Content starts

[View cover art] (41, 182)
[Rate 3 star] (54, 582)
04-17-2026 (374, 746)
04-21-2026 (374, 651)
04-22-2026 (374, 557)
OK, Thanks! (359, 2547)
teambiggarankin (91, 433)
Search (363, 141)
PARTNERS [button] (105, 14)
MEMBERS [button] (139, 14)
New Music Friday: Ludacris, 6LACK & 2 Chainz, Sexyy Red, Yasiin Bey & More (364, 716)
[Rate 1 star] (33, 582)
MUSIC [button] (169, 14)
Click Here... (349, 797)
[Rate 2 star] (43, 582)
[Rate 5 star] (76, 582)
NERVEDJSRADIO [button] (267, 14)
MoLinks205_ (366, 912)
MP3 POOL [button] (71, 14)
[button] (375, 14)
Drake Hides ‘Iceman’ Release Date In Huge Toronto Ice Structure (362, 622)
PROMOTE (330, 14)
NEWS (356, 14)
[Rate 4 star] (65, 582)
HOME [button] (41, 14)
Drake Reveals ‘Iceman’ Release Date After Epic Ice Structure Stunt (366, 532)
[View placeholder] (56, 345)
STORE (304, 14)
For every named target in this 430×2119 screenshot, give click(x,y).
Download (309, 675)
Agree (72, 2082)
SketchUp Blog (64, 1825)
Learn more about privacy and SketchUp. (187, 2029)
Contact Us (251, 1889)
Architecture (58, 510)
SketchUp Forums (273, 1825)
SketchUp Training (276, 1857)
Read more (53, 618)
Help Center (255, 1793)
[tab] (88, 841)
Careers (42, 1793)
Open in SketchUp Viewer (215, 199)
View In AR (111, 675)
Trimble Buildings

Content ends

__Exercise goal__. Reply with one number only: how many lines of the listing hold "button"?

__Answer for the task__. 7